No studies have been found that predict briquette deformation energy using machine learning methods. In the field literature, Kocer et al. [2] estimated the compressive resistance of briquettes via ensemble learning methods. The best R2, MAPE, MAE, and RMSE values were obtained from the model established with the Extra Trees method; these values were 0.76, 0.0799, 284.01, and 368.1, respectively. Kabas et al. [52] estimated the deformation energy of cherry tomatoes using machine learning methods. The best results were obtained from models established with the Artificial Neural Networks method (R2 = 0.97, MAE = 0.051, MSE = 0.005). In this study, the deformation energies of briquettes obtained from peanut shells were estimated via ensemble learning methods. The models built according to the results of both the training and test datasets were extremely successful, and accordingly, it can be said that machine learning methods can be used to estimate the briquette deformation energy.

4. Conclusions

The mechanical properties of briquettes are important factors to consider throughout the briquette production process.
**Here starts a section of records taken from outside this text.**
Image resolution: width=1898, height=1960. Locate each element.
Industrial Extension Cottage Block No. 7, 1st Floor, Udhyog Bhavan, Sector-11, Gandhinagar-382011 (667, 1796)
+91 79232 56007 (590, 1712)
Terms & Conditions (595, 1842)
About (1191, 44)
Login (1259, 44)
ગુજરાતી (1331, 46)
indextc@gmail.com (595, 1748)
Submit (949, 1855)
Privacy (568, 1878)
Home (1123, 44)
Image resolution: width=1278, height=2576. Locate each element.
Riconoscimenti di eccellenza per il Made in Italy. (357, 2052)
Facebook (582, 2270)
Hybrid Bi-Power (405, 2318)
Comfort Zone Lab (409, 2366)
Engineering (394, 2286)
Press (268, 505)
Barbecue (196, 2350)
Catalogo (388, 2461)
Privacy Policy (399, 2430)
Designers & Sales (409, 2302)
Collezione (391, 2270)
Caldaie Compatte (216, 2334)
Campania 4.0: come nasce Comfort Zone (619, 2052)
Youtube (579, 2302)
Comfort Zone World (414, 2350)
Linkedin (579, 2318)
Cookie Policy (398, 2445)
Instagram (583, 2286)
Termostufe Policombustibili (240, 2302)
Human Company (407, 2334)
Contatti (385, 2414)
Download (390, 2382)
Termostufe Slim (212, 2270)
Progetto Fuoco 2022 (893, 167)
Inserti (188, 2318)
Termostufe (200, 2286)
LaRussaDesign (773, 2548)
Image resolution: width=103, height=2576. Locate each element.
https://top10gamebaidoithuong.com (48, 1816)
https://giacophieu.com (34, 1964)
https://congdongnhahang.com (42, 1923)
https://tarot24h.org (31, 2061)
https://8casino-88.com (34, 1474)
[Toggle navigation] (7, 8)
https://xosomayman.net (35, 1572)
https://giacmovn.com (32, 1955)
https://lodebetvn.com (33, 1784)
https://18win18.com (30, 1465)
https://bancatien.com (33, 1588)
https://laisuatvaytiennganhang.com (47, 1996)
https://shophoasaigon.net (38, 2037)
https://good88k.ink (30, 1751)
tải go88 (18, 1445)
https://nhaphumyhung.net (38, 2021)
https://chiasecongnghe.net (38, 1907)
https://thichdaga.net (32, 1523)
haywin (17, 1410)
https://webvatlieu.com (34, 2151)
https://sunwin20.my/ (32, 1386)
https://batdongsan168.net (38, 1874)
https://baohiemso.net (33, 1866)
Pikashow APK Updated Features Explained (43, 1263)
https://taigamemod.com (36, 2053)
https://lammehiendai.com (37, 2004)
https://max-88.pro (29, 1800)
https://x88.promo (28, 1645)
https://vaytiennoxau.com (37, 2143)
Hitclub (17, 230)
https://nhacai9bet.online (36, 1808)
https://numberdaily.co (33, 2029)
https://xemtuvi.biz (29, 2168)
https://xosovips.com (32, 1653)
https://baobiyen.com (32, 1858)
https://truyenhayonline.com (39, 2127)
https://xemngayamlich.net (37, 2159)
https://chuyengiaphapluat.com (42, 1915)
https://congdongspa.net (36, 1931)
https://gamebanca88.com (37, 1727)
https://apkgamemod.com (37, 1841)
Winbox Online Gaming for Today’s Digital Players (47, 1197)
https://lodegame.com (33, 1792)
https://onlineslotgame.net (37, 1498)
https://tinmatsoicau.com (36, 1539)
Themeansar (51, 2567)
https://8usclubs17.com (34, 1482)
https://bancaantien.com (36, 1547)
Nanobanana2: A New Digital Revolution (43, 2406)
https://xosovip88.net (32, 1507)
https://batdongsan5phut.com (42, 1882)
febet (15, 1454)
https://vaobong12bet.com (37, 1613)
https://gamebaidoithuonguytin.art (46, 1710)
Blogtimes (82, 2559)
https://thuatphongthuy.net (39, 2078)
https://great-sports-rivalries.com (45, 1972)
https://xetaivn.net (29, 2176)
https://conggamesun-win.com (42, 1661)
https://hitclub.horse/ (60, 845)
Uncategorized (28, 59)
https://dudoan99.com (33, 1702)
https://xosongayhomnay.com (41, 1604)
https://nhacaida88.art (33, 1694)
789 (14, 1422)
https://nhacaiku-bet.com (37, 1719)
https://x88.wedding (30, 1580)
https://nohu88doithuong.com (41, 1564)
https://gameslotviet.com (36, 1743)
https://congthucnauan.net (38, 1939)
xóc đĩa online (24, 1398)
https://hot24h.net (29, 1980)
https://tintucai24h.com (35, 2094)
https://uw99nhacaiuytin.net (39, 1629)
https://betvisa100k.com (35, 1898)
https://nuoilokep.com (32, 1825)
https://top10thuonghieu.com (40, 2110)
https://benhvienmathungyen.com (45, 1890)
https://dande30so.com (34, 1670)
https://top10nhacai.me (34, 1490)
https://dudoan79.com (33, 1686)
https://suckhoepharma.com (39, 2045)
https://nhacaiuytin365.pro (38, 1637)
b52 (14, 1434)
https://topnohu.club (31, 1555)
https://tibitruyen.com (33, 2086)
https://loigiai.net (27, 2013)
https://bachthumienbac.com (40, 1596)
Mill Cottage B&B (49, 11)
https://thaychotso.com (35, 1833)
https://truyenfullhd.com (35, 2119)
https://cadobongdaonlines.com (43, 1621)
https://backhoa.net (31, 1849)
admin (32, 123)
These parameters are very important for the production of better-quality briquettes. In order to determine these properties, a large number of samples must be measured and various trials must be carried out during this period. Measuring a large number of samples simultaneously requires considerable time and effort. There is also the possibility of personal measurement errors during this process. With machine learning, all these negative features are eliminated, and errors are minimized. Machine learning methods can identify these features and produce faster and more accurate results for industrial applications such as prediction, discrimination, and sorting. Larger datasets, attributes, and algorithms that can be applied to further research can also be obtained from this approach.
In this study, the deformation energy value of briquettes obtained from peanut shells was successfully estimated using ensemble learning methods. Various metrics, such as R2, MAPE, RMSE, and MAE, were calculated to evaluate the models. For the R2 metric, the model established by the CatBoost method was the most successful model. The independent variables explain approximately 97.1% of the variance in the dependent variable. For the R2 metric, the explained proportions of the variance in the dependent variable are 96% of the model built with RF and 95.9% of the model built with XGB. When success evaluation was performed using the RMSE metric, the model established with the CatBoost method was the most successful model. While the second most successful model was established with the RF method, the least successful of the three models was established with the XGB method. When success evaluation was performed using the MAPE metric, the MAPE values calculated from the values produced by all three models were the same and equal to 0.0146. Accordingly, with each of the models, the deformation energy of briquettes can be predicted with an error of 1.46%. When success evaluation was performed using the MAE metric, the model established with the RF method was the most successful model. On the training dataset, the model built with XGB was the most successful model in all metrics, while on the test dataset, the model built with CatBoost was the most successful model in all metrics except the MAE metric.
According to the training and test dataset model results, the metric values obtained are extremely close to each other. When the models were evaluated for both the training and test datasets, there were no significant differences between the results, but it can be said that some models were more successful with small differences. While this shows that there was no overfitting problem during the training phase of the models, it can be said that the models can make consistent predictions and the established models can be used successfully for predicting the deformation energy of briquettes.

Author Contributions

Conceptualization, U.E., M.N.D. and O.K.; methodology, U.E. and O.K.; software, U.E. and M.N.D.; validation, U.E. and O.K.; formal analysis, U.E.; investigation, U.E. and O.K.; resources, U.E. and O.K.; data curation, U.E. and M.N.D.; writing—original draft preparation, U.E. and O.K.; writing—review and editing, U.E., O.K. and M.N.D.; visualization, U.E.; supervision, U.E. and O.K.; project administration, O.K. and M.N.D. All authors have read and agreed to the published version of the manuscript.

Funding

This research was funded by National University of Science and Technology Politehnica Bucharest through PubArt program.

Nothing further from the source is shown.